L’assedio di Siracusa (1962)
Director of Photography
Angelo Francesco Lavagnino
It’s nearly impossible to believe that Rossano made L’assedio di Siracusa a full two years after South Pacific. Even accounting for Emile De Beque’s age (courtesy of the make-up department), Rossano looks well over 10 years younger, virile, ravishingly handsome and according to one viewer, “My god, he looks better in a mini-skirt than I do!” This may be true, but even more impressive, we feel, was our ability to vaguely understand the story while knowing very little Italian AND being dazzled by Rossano’s legs at the same time. Yes, this is another “Film in Italian, no subtitles”.

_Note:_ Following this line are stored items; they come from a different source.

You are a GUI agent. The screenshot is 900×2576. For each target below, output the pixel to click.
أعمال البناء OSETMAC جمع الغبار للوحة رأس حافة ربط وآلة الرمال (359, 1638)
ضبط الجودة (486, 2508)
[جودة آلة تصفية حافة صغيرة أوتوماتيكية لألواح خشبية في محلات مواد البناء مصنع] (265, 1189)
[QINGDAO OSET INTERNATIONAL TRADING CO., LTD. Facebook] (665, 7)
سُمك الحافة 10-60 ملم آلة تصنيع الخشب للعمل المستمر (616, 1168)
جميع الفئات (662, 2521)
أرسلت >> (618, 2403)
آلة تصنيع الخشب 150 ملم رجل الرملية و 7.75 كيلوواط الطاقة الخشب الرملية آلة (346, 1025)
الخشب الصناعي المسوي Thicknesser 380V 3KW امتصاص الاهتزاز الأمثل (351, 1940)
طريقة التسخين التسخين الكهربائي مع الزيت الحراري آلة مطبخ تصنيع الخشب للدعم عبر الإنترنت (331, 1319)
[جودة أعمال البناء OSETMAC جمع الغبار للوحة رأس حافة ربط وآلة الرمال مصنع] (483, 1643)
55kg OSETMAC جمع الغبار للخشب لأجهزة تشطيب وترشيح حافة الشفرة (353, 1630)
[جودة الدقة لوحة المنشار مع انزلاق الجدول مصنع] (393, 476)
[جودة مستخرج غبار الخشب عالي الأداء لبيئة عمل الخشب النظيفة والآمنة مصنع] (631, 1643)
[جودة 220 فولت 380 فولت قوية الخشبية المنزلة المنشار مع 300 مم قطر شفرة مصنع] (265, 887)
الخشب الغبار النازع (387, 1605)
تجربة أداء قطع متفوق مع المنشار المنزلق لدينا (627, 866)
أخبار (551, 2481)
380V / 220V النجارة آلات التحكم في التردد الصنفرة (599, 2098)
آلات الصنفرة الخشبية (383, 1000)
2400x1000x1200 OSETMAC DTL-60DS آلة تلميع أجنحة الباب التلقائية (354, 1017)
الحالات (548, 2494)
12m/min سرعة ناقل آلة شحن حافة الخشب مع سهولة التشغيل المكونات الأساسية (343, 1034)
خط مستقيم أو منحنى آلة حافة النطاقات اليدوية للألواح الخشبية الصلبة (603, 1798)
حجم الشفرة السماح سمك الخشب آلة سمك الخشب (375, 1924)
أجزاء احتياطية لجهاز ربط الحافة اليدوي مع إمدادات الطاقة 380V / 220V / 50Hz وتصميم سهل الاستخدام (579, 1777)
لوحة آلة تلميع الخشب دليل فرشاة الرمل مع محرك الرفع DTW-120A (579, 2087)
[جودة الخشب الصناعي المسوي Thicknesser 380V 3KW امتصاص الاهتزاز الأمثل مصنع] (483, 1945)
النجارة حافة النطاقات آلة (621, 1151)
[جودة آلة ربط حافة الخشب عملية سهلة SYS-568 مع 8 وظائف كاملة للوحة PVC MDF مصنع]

The film covers a lot of territory: war, political intrigue and the infamous Siege of Siracusa – a well-documented moment in Italian and classical history. In a nutshell: the City of Siracusa (Syracuse), on the eastern shore of the Island of Sicily, was at the time of this story under the rulership of Greece (Athens), not Rome, something Rome meant to amend by forcibly bringing Syracuse under the rule of the Roman Emperor. Undoubtedly Syracuse’s most famous citizens is Archimedes the mathematician (Rossano’s character, of course), whose first contribution to modern science (at least in THIS movie) is to accidentally set fire to Tina Louise’s dress, using reflective glass and sunlight … yes, the very same process your little brother used in the backyard using dried leaves and magnifying glasses, resulting in that scandalous “Incendiary Brush Fire Incident” your neighbors still remember with horror.
Of course, the difference between Archimedes and your little brother (not counting the toga, of course), is that Archimedes discovered the principle, and your little brother just tortures bugs with it, the little sadist. No historical record exists (that we know of) suggesting that Archimedes’ first use of his life-altering discovery was burning up ladies’ clothing while they swam naked in lakes … however, art does take its liberties, and “L’Assedio di Siracusa”, at least in this respect, is exceptionally artistic. What Archimedes is even more famous for is discovering the mathematical theory of water displacement while taking a bath … a discovery so exciting to him that he is reported to have dashed naked into the street yelling “Eureka!” (“I have found it!) … now why they couldn’t have recreated THAT important moment, we’ll never know! In this film, Archimedes later recounts this incident to his students (who find it very amusing), but alas, keeps his clothes on for the entirety of the film. Which is unfortunate; else, we might have enjoyed a discovery far more memorable than the mathematical theory of water-displacement.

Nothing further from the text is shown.